My point is it will not be just a few months. It will be decades. Even in the case of measles, it took almost 10 years to get from 250,000 cases / year in the Americas to 100, and we're starting from a lot more than 250,000 cases a year in the Americas this time.

If the alternative is 10 or 20 more years of restrictions, I think "settle for covid being endemic for now, with vaccines available for anyone who wants them, and maybe push eradication at a later date when most everyone has either natural or vaccine immunity and that job is easier" is in fact a better solution.


Are you ready for another 5 years of partial restrictions over a virus that's as deadly as the flu (after vaccination) for the chance we develop a vaccine that's even more effective than what we have today?


Bingo. It's wild to me that with these simple and undisputed facts, so many people are still unwilling to operate within that reality.

We have these "rules" to play by: Vaccines don't stop transmission, vaccines majorly help prevent major complications, kids at zero risk, overwhelming majority of adults at zero risk, unvaccinated people are unlikely to convert for whatever reason (political, fear, friends won't, etc), and natural immunity after infection is very helpful.
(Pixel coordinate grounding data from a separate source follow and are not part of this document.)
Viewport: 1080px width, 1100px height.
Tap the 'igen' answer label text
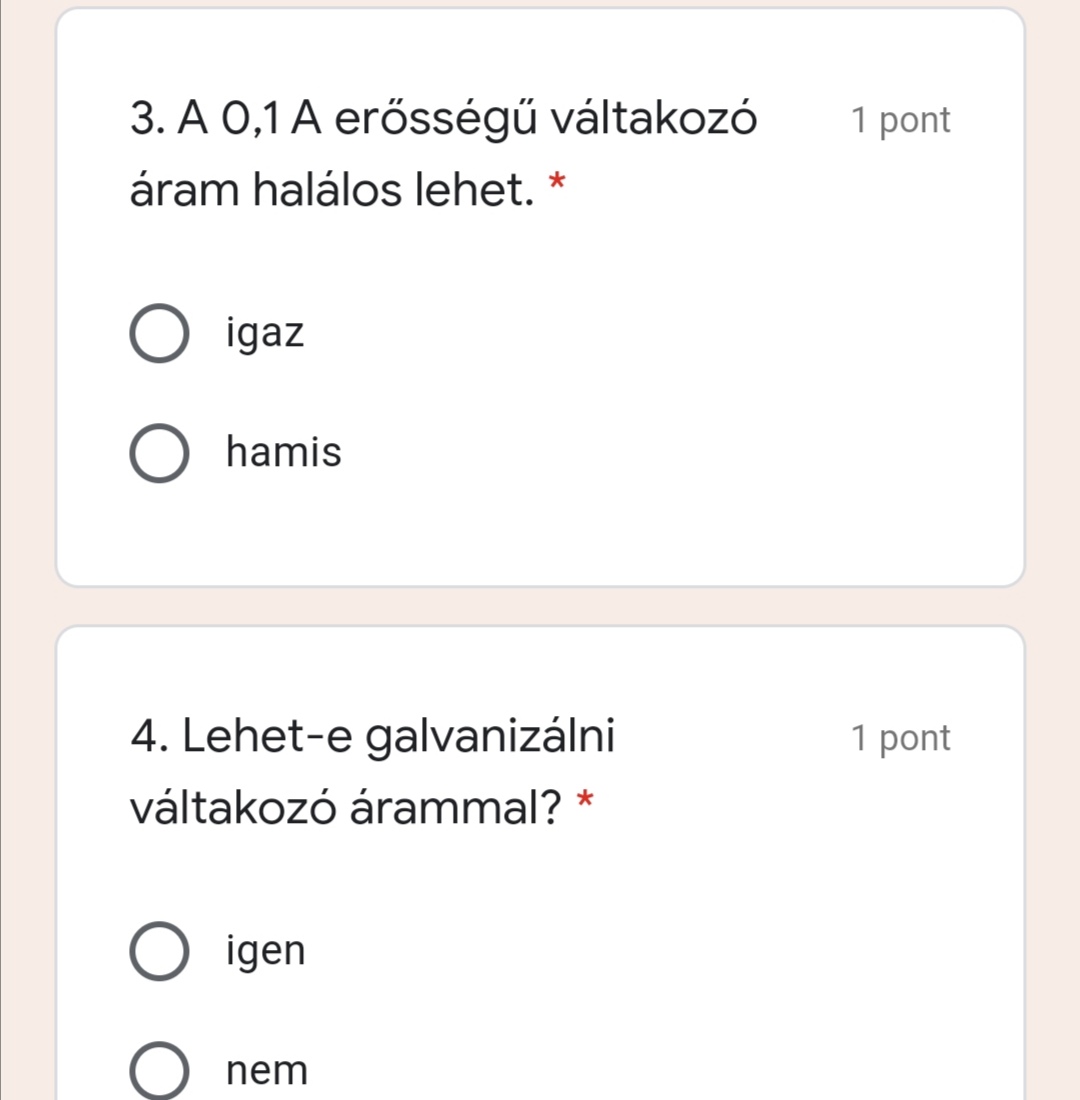pyautogui.click(x=266, y=951)
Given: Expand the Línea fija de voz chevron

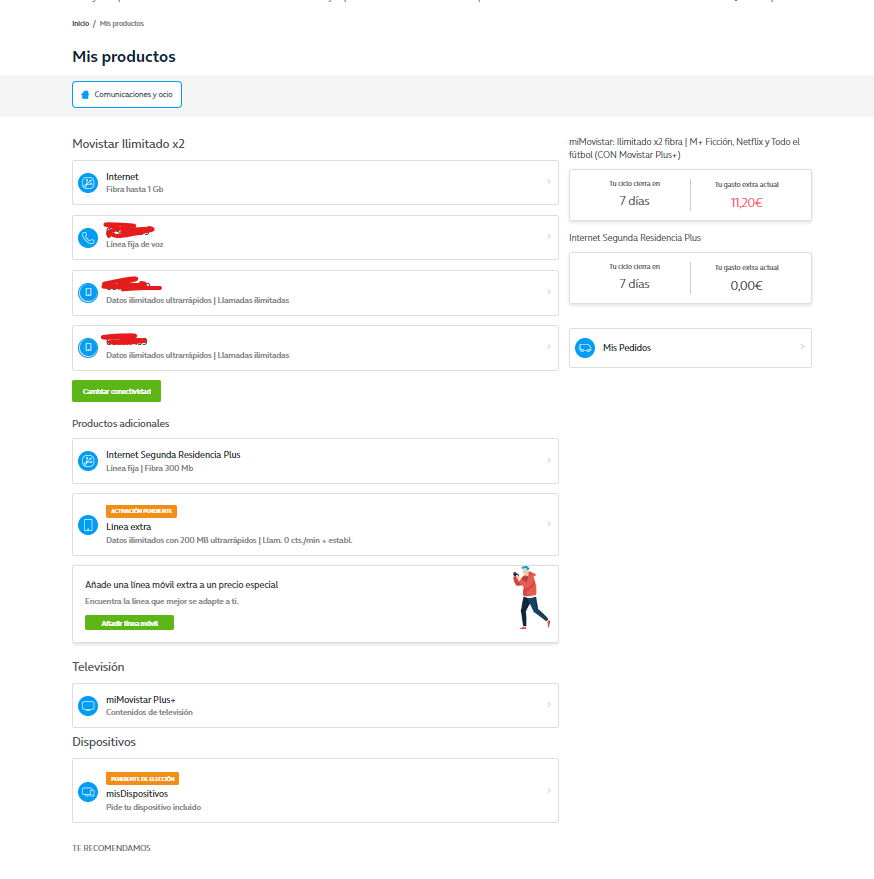Looking at the screenshot, I should pyautogui.click(x=548, y=237).
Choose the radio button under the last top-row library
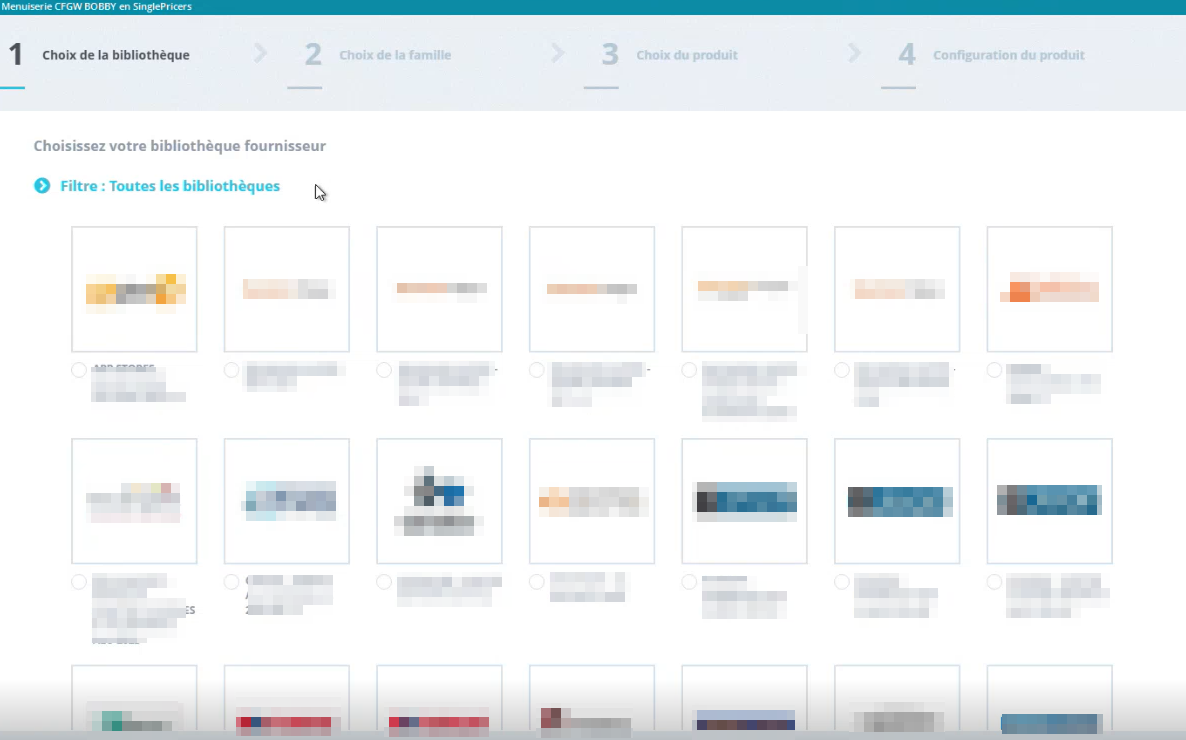Image resolution: width=1186 pixels, height=740 pixels. click(994, 370)
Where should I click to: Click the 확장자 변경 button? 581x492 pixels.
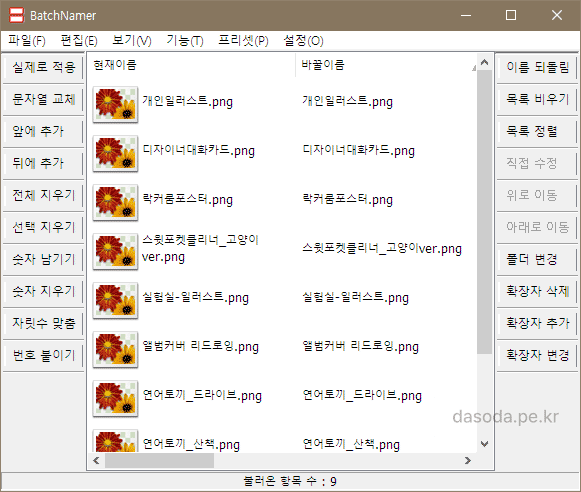pos(537,355)
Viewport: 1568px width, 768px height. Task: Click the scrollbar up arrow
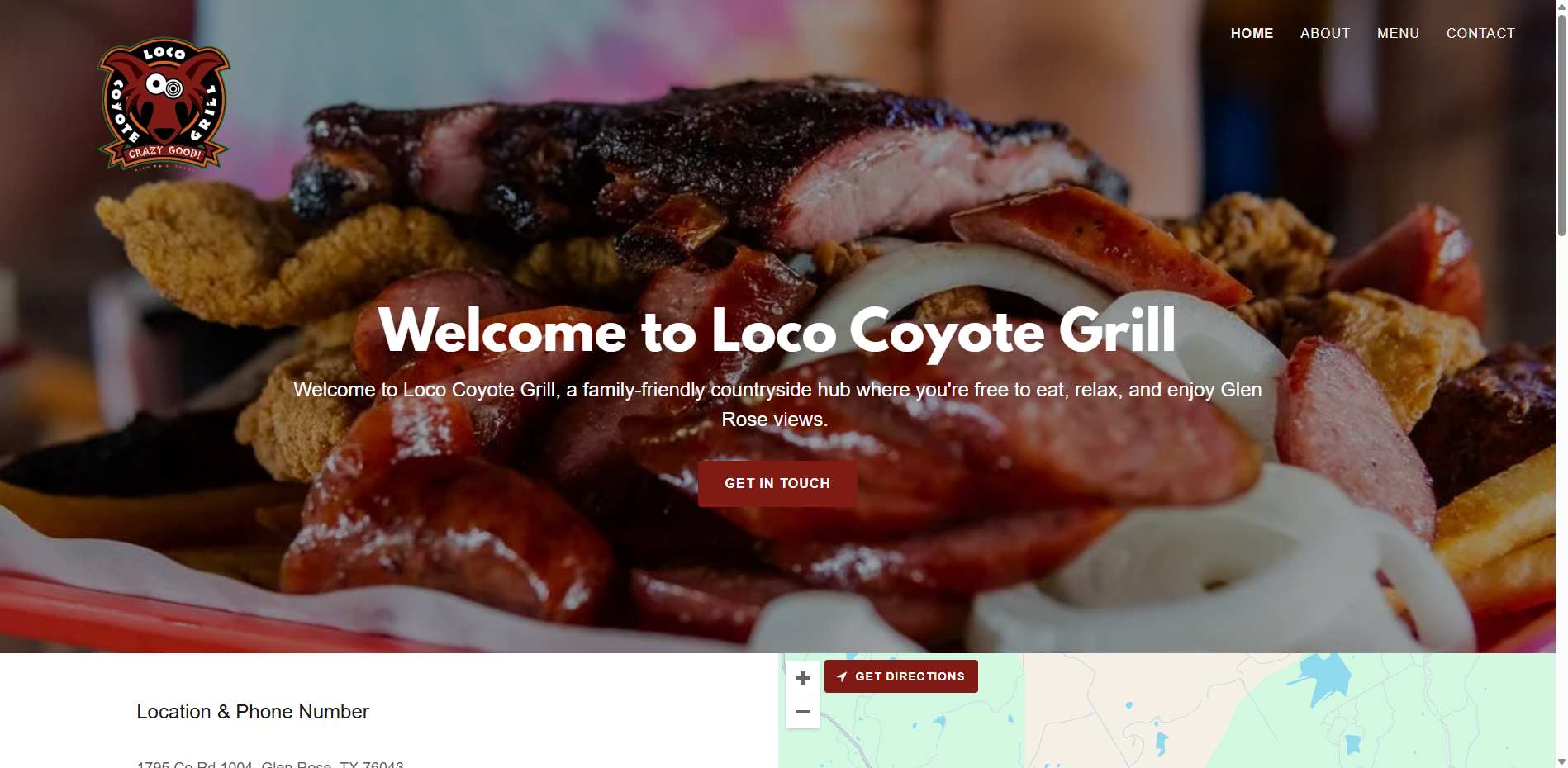tap(1561, 6)
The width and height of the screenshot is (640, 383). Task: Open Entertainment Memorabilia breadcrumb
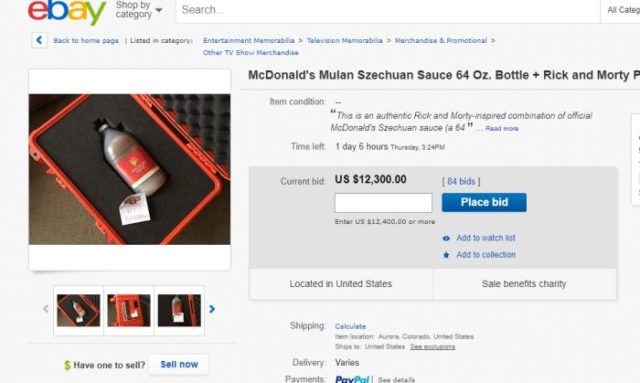(249, 40)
If given these "rules" - aka reality - what would you do? The dumb people are like, "Durrr, we need more vaccinated people, those evil bastards they are" even though it blatantly ignores reality and will therefore accomplish nothing, besides being an illogical fear since they're protected anyhow. But if you just accept this is how reality is, there's no other logical option but to drop restrictions and move on. It's a relief that at least a couple countries in Scandinavia are normal enough to recognize this. We're too stupid, too broken with fear.